Aroma: Ok, the first impression is at the same time completely different from what I thought, but also confirms certain expectations. First of all, there is marzipan in my nose, I can’t help it. But just also very nice notes of roasted almonds, subtle caramel tones, even a subtle nuance of smoke and associations of salt. There are also interesting notes of rose water.
Taste: I try to ignore the marzipan part and focus on the almond and spice notes. Above all, what is really noticeable is that we are dealing with a less sweet Amaretto. The Adriatico is by no means sticky sweet, but brings nice almond notes, cinnamon and cocoa with it; noticeable depth through salt nuances, a hint of coffee, again minimal smoke associations and – well – just marzipan.
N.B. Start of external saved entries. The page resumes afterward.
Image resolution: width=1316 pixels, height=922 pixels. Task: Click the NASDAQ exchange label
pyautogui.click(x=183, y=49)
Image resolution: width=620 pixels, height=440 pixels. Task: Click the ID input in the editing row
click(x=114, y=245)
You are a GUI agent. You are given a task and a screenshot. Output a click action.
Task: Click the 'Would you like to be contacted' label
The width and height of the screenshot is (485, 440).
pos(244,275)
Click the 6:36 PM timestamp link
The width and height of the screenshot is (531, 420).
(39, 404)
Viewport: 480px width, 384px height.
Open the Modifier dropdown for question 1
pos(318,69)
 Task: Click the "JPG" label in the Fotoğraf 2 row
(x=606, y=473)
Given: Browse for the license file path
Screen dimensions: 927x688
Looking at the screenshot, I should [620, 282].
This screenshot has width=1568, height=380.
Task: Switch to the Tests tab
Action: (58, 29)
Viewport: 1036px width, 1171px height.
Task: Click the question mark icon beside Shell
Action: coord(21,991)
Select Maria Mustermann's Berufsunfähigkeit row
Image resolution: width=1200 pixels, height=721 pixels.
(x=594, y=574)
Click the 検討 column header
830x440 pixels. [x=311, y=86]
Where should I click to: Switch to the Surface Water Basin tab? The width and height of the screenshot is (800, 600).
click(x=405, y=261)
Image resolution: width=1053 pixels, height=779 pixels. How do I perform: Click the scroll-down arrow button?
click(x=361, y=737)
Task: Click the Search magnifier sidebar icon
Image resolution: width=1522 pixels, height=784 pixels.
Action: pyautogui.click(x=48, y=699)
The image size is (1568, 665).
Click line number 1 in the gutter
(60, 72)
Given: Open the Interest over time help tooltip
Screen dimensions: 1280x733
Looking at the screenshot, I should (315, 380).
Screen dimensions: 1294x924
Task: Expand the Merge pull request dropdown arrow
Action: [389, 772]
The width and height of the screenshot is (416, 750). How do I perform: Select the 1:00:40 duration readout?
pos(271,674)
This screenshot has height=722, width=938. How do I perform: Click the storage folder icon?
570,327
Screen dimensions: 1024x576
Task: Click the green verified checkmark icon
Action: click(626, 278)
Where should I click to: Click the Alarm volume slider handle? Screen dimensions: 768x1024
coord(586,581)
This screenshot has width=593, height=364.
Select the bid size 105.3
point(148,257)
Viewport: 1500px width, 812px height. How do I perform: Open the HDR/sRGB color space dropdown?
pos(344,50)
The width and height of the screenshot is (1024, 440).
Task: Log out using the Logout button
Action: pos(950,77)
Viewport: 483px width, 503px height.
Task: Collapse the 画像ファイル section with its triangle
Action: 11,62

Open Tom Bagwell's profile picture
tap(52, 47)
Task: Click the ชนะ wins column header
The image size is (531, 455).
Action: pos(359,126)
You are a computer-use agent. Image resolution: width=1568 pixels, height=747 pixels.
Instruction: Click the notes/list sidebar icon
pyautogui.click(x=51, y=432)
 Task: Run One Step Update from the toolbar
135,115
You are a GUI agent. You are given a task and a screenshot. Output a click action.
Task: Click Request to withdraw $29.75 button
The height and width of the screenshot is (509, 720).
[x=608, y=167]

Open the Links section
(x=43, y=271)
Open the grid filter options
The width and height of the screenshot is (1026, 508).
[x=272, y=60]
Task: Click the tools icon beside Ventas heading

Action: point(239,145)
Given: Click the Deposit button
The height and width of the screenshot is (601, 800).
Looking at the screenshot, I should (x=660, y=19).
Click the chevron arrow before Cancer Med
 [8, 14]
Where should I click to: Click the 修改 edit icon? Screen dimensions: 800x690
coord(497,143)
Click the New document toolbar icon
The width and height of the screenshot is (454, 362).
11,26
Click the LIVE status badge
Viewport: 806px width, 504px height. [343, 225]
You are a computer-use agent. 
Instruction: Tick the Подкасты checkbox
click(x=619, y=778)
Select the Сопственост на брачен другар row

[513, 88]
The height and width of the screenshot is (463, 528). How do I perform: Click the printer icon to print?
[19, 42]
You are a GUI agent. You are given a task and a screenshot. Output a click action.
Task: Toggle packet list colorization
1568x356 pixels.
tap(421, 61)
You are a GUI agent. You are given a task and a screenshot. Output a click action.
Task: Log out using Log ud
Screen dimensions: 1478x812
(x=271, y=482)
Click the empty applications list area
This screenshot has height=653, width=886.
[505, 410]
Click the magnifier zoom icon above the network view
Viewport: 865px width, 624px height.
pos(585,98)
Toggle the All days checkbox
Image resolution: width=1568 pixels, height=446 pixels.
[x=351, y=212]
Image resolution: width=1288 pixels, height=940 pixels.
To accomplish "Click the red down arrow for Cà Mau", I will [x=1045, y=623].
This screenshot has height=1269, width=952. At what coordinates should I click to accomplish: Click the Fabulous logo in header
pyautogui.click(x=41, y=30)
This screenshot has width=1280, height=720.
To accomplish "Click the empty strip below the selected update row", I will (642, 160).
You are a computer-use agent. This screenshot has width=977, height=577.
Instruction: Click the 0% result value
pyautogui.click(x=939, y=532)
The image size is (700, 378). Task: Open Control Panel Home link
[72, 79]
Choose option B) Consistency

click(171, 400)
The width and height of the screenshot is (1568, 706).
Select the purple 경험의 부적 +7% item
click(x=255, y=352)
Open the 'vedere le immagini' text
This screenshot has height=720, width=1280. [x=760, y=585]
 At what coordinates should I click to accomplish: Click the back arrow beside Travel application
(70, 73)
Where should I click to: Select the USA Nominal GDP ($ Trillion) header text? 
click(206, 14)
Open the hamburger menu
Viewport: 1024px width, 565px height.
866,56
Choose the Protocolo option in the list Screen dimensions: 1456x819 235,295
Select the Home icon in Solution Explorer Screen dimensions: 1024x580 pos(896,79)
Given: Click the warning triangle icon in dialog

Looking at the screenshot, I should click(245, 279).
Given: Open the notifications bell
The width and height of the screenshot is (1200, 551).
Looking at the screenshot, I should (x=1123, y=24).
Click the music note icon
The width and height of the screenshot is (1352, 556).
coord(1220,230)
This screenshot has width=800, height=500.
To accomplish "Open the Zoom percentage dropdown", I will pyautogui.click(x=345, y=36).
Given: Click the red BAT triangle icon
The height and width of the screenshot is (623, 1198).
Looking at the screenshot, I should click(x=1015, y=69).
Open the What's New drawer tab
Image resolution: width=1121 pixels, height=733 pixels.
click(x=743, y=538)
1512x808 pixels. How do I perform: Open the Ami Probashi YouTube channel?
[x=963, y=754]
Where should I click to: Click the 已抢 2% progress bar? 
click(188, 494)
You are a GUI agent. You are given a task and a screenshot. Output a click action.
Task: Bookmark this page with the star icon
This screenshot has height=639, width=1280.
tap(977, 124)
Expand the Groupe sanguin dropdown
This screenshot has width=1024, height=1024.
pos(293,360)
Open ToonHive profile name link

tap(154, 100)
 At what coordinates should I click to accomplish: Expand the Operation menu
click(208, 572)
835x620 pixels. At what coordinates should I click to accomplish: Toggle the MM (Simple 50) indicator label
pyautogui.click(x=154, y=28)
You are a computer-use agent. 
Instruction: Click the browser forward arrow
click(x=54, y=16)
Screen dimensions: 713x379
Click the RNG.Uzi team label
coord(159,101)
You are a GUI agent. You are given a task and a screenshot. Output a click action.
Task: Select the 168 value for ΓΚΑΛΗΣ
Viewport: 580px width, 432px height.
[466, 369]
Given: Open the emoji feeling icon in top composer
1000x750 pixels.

However, the marzipan note is by no means over-dominant and sole, as is the case with a Disaronno for example. I can come to terms with it, even though the Adriatico will clearly be relevant to me for the mixing glass and shaker and no longer for the nosing glass.
Finish: Toasted almonds and some rose water.
Certainly I am not the most suitable reviewer for this product, that should have become clear. But still, I would like to make a flaming plea in this article. Namely, for a drink that is nothing less than fantastic with the Adriatico Amaretto: the Mezcal Jackson by Sean Lisik. This drink consists of Del Maguey Vida Mezcal, Adriatico Amaretto (in the original recipe Disaronno, which is really no comparison at all), coconut rum (here I used the Aluna) and 8 drops of Aromatic Bitters (in the original Bob’s Abbotts Bitters). So, a very simple and plain drink, but one that knows how to wow me every time with its totally unique and super exciting flavor composition. It also fits in any season.
Recipe “Mezcal Jackson” (by Sean Lisik):
1.5 cl Del Maguey Vida Mezcal
3 cl Adriatico Roasted Almonds Amaretto
3 cl Aluna Coconut Rum
8 drops of Aromatic Bitters
Preparation: Stir all ingredients in a mixing glass over ice until cold, then strain into glass filled with solid ice.
Garnish: three smoked almonds
Buying sources: At specialized retailers or online
*The fact that this product has been sent to me free of charge for editorial purposes does not – in any way – imply any influence on the content of this article or my rating. On the contrary, it is always an indispensable condition for me to be able to review without any external influence.